Thursday, December 6, 2007

The Little Tattered Music Book

Since childhood, I have always enjoyed reading and my personal library is quite an esoteric collection of books collected over a period of years from childhood to the present.

There have always been books I have read, and then there have been the keepers – those books I dare not dispose of. Such treasures of required school reading by such literary masters as Faulkner, Welty, Steinbeck, and Hemingway are all considered a part of the keepers.

However, there’s one little green tattered book that is shelved in my collection I consider a keeper – and that’s Singing Every Day, my tattered colorful music book from elementary school days. Filled with such songs from my childhood as Polly Wolly Doodle, Home on the Range, Old MacDonald Had a Farm, Frog Went A-Courtin’, I’ve Been Working on the Railroad, My Home’s in Montana, Billy Boy, Oh! Susanna, and ‘Liza Jane, this book is full of childhood school memories of the creaky and oily pine-floored halls of Fulton Grammar School.

Our entire school had only one music teacher for all six grades and because of overcrowding in the school, the music classes were held on the stage of the school’s large auditorium. I will always remember that magical stage with its heavy maroon velvet curtains and the massive hand-painted backdrop of rich earthy colors featuring a forest scene reflecting the hills and valleys of the rural Mississippi countryside.

The students of Fulton Grammar School presented two music recitals each year using selections from the little green music book – the Christmas program and the spring operetta.

Much work went into each of those productions, especially the Christmas recital with lots of rehearsals and an army of moms busily sewing costumes for their children. During the annual Christmas recital the school’s auditorium would be packed with proud parents, relatives and friends from town and the numerous farms in the surrounding Itawamba County countryside. With flash bulbs popping. complimenting applause and laughter, the nervous schoolchildren would sing their long-rehearsed songs accompanied by the melodic sound of the school’s ancient piano. The auditorium would be toasty warm from the old steam radiators and the beaming glow from proud parents, as outside the cold December Mississippi humidity added an enchanted frostiness to the air.

Yes, that little tattered green music book is not a literary classic, but it’s definitely a keeper. The illustrated pages of this cherished little book brings back fond memories of days gone by from my Mississippi childhood at Fulton Grammar School.

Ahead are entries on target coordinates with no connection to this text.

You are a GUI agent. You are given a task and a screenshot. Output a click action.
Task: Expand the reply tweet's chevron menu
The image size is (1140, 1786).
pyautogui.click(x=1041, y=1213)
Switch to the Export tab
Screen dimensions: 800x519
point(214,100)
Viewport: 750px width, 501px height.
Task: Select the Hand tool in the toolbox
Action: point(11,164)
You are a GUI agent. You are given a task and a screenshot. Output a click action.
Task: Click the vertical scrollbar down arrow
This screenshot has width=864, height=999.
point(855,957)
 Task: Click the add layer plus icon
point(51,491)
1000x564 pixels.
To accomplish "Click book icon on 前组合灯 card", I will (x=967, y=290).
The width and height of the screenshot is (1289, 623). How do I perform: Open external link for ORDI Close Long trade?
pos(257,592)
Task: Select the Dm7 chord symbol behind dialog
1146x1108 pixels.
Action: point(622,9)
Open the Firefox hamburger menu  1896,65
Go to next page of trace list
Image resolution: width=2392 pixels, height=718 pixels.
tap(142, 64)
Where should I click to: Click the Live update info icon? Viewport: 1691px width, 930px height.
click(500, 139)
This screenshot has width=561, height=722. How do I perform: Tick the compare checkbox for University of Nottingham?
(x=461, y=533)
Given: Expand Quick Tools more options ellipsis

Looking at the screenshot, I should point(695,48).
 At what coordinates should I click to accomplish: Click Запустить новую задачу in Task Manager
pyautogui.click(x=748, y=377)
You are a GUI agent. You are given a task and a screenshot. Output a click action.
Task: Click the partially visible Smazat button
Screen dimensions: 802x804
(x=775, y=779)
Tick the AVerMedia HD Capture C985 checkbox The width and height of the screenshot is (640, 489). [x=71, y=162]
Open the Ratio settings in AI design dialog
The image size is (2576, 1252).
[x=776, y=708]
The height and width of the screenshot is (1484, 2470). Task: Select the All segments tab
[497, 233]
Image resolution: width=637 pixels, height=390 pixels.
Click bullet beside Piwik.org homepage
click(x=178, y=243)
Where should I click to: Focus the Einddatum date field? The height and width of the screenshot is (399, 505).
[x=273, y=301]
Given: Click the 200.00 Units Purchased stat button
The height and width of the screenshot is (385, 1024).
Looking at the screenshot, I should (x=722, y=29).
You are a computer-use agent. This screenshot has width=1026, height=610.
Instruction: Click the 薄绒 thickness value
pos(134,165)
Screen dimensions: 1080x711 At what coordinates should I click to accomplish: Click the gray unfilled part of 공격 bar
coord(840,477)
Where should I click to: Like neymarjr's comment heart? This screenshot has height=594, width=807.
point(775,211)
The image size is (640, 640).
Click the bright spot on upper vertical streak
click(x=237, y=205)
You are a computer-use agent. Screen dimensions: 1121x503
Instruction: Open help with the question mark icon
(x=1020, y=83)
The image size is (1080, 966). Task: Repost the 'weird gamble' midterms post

Photograph of Singing Every Day (Lilla Belle Pitts etal, Ginn and Company, Boston, 1959) by Bob Franks

Note: Written for the Blog Carnival, Advent Calendar of Christmas Memories, hosted by Thomas MacEntee at Destination: Austin Family.

2 comments:

Lori Thornton said...

That book looks familiar. I'm not sure if we used it in Amory or not, but those are songs we sang in elementary school in Mrs. Oliver's music class.

Anonymous said...

The thing I remember most about that auditorium is someone was always selling those red heart-shaped Mickey or Minnie Mouse Love Pops for a quarter each, which in 1981 went pretty far. The book looks vaguely familiar. And I do rememeber the library directly behind the main front building on Little Indian Rd where the buses picked us up. I also remember the day me and my friend, Clay Brown, got paddled by the librarian, for cutting up and making too much noise while we supposed to be reading quietly. What a wonderful place it was to grow up. I wish my kids could have went there in that simple and cozy town.